Any warm-blooded mammal can carry or contract rabies, but the primary carriers in North America are raccoons , skunks , bats , foxes and coyotes. Thanks to an increase in pet vaccinations, wildlife now account for more than 90 percent of all reported rabies cases.

Rabies tends to be more common in different species in different places, but is certainly not limited to these trends:. Federal and state wildlife officials have been vaccinating wildlife in many regions over the past two decades.

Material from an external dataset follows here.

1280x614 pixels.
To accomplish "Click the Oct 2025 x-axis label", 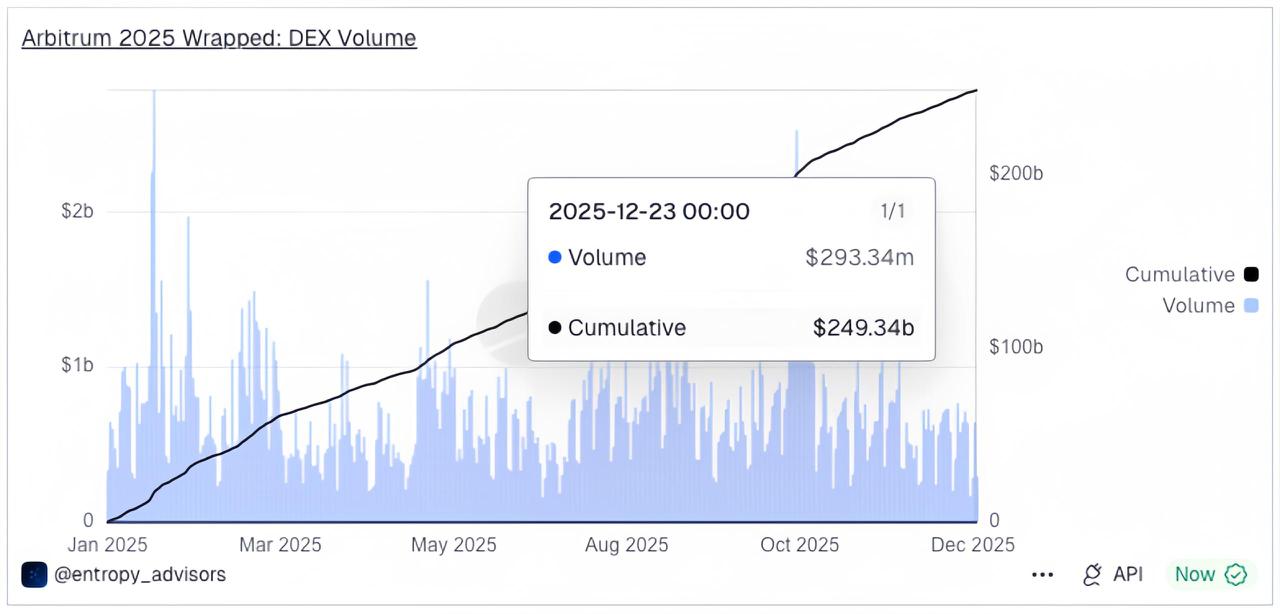I will [799, 545].
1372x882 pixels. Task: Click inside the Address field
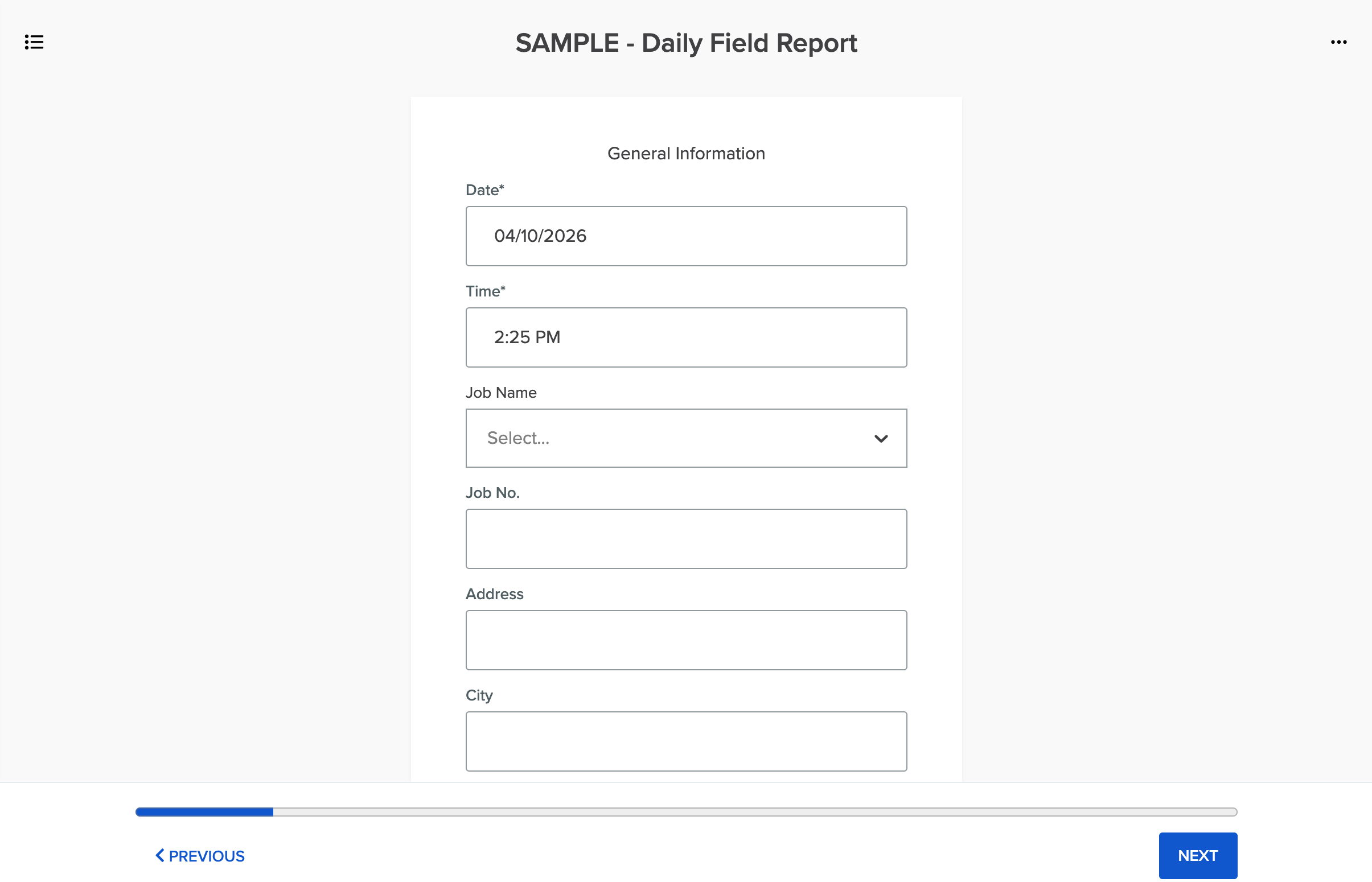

They distribute vaccine-laden baits that the target animals eat and thereby vaccinate themselves. Right now, oral rabies vaccination of wildlife focuses on halting the spread of specific types of rabies in targeted carrier species. It's hoped that this tool can also shrink the disease's range. Given all the media attention that rabies receives, it may be somewhat surprising to learn that very few people die from rabies nationwide each year. There are fewer than three fatalities each year nationwide, on average.

People who contracted rabies in the United States were mostly infected by a bat. Some may have been sleeping when bitten. Less than one-half of one percent of all bats in North America carries rabies.

Although raccoons suffer from rabies more than any other mammal in the United States about 35 percent of all animal rabies cases , only one human death from the raccoon strain of rabies has been recorded in the United States. Despite the long odds of contracting rabies, the remote possibility of infection exists and should not be taken lightly:. Since its launch in , World Rabies Day has helped educate over million people and vaccinated millions of dogs through events in countries.

Globally, World Rabies Day is important because most deaths from rabies occur in countries with inadequate public health resources and limited access to preventive treatment. Since , the World Health Organization has recommended vaccination—rather than removal—of free-roaming dogs to control rabies.